Reactions: Thank You! 1


----------



## David Van Asperen (Mar 19, 2018)

Looks like it will be a fun day or two of milling those. I too want to see some pics of it when you open them up. 
Dave


----------



## Allen Tomaszek (Mar 19, 2018)

Will do! I like sharing milling photos so I’ll make sure to put some up when we saw these.

Reactions: Thank You! 2 | Way Cool 1


----------



## woodtickgreg (Mar 19, 2018)

I'd like to see some 12 x 12 turning blocks


----------



## Herb G. (Mar 20, 2018)

I'd like to get in line of you sell any bowl or peppermill turning blanks.


----------



## sprucegum (Mar 20, 2018)

Herb G. said:


> I'd like to get in line of you sell any bowl or peppermill turning blanks.



Butternut is pretty wood, I have never seen any turned that I know of.


----------



## sprucegum (Mar 20, 2018)

We don't find much butternut here but the occasional tree does show up. Most people that grew up in this part of VT. pronounce it buttnut, first time I saw the word in print I thought it was spelled wrong. Pretty sure we say it wrong the nuts don't taste a lot like butter they taste nothing like butt.


----------



## DKMD (Mar 20, 2018)

Will have to take your word on the butt vs. butter thing, Dave.

Reactions: Funny 1


----------



## Herb G. (Mar 21, 2018)

sprucegum said:


> Butternut is pretty wood, I have never seen any turned that I know of.

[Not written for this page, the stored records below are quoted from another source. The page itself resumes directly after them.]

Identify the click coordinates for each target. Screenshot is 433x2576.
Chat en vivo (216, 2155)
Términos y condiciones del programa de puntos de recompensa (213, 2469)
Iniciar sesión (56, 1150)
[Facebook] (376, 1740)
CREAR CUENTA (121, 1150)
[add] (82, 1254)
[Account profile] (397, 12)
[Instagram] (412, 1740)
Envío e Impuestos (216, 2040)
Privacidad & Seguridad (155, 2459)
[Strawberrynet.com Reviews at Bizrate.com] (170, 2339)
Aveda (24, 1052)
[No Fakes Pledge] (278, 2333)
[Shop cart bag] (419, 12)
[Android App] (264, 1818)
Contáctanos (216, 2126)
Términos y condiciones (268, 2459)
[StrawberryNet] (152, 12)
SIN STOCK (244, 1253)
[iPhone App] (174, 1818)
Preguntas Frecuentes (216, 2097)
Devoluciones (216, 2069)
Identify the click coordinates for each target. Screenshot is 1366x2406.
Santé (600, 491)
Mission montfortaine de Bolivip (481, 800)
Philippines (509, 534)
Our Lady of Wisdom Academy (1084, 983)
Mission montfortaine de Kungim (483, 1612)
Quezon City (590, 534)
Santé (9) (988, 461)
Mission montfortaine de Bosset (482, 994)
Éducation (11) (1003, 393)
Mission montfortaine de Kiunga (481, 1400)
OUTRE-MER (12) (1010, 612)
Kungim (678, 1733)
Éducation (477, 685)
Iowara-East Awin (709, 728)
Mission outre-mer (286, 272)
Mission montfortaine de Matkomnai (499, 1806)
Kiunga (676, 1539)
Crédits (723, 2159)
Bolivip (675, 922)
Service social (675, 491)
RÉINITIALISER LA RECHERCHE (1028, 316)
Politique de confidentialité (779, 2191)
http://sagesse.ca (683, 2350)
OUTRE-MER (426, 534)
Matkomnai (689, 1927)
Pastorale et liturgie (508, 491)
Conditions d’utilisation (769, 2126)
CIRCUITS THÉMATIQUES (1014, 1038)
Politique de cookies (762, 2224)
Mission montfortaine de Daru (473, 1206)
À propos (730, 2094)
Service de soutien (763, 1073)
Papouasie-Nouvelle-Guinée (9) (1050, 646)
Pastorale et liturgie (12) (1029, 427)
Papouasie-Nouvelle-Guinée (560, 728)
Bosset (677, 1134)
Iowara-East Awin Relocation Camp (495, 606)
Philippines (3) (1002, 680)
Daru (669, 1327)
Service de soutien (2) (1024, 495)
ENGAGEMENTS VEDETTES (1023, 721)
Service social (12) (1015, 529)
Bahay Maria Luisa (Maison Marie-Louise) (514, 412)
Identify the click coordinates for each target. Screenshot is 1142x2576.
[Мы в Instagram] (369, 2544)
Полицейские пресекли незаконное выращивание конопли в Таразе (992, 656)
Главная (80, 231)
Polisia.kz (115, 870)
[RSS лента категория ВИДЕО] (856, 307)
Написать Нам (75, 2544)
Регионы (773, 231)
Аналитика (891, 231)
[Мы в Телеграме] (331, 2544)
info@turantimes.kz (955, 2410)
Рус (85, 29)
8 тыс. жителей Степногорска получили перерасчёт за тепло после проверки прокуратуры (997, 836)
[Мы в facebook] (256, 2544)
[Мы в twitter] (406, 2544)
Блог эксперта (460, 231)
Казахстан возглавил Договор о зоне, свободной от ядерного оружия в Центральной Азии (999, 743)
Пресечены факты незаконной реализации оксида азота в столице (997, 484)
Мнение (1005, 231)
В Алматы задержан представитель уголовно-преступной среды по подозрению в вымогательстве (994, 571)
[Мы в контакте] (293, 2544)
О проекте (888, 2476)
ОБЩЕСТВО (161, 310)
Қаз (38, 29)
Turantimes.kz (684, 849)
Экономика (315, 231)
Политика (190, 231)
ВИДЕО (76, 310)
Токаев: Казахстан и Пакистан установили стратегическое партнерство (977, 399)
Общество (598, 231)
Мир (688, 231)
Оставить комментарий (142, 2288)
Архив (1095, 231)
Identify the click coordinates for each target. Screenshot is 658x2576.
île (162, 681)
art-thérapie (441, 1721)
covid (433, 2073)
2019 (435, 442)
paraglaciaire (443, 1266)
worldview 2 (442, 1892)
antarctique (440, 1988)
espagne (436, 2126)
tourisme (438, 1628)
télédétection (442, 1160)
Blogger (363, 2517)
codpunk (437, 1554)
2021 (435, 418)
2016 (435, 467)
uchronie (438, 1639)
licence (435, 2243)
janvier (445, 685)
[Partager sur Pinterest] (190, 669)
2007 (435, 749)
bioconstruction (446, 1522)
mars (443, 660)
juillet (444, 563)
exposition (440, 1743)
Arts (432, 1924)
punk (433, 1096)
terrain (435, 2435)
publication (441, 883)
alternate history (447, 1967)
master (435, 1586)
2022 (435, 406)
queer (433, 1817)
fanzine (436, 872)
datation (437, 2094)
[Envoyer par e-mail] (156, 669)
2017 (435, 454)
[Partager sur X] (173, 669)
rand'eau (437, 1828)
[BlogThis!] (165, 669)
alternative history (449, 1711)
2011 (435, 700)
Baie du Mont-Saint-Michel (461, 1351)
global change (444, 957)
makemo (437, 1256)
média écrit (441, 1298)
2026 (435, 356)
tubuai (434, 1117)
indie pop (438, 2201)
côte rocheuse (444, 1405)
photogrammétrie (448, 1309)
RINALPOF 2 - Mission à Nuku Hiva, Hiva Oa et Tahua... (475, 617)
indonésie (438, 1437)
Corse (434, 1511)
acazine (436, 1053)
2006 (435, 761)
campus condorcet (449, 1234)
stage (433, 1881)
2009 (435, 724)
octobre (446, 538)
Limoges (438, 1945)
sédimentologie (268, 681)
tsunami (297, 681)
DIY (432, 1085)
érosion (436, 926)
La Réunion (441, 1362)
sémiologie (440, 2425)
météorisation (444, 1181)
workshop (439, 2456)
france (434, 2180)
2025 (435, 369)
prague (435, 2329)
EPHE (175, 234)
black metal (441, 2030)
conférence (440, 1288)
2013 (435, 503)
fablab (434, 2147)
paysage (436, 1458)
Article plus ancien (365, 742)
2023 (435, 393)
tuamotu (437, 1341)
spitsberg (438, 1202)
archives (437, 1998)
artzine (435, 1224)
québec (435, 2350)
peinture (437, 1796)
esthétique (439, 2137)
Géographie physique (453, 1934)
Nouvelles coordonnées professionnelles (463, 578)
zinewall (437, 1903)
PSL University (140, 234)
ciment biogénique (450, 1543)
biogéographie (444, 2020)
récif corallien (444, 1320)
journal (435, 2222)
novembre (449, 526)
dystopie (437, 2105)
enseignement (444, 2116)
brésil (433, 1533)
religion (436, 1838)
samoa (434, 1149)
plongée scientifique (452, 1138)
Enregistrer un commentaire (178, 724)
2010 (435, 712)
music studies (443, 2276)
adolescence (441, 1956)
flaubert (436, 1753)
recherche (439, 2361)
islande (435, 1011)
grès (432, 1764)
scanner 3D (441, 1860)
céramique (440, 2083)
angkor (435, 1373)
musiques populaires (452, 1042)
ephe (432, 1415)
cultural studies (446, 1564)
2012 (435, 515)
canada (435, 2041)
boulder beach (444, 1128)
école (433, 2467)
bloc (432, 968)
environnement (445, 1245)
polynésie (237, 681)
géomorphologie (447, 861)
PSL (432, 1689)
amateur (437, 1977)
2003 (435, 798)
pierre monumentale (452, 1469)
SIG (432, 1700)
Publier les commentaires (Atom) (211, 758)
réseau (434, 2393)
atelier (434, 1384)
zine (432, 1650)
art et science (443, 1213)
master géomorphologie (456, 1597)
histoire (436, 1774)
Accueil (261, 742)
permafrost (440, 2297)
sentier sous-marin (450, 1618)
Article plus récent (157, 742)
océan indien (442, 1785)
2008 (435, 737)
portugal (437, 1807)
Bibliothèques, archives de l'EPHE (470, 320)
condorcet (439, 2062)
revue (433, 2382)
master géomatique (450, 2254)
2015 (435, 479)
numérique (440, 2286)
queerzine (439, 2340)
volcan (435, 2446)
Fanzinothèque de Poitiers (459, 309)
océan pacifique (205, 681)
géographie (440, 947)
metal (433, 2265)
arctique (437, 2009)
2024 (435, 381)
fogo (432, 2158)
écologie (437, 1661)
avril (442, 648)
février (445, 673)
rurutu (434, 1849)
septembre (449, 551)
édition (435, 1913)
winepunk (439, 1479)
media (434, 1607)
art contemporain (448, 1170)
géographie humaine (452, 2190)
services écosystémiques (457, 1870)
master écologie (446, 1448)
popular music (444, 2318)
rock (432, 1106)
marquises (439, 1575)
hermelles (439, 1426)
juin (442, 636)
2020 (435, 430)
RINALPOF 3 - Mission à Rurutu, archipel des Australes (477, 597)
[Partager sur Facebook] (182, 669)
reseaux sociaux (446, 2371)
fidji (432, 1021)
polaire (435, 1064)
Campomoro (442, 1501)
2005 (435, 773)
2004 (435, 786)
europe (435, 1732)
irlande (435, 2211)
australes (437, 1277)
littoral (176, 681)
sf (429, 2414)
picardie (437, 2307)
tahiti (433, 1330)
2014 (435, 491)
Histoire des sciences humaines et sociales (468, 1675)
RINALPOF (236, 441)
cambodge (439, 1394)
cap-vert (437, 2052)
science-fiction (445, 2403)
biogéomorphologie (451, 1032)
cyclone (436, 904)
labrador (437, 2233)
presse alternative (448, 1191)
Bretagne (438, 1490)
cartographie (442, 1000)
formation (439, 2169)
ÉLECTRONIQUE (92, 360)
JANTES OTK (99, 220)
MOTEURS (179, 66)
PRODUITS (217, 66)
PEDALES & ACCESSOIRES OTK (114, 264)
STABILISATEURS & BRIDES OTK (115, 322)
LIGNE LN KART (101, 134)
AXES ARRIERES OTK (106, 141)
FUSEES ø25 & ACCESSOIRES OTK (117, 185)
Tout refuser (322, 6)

Butternut (aka White Walnut) turns like a dream. It has a little fuzz on it when it's done, so you have to have fresh sandpaper. But other than that, it's a beautiful wood.


----------



## Allen Tomaszek (Mar 21, 2018)

@woodtickgreg and @Herb G. I’ll send you a message and post some material for you. I’ll be on the road Thursday but can get something together for you in the next day or two.

Reactions: Way Cool 1


----------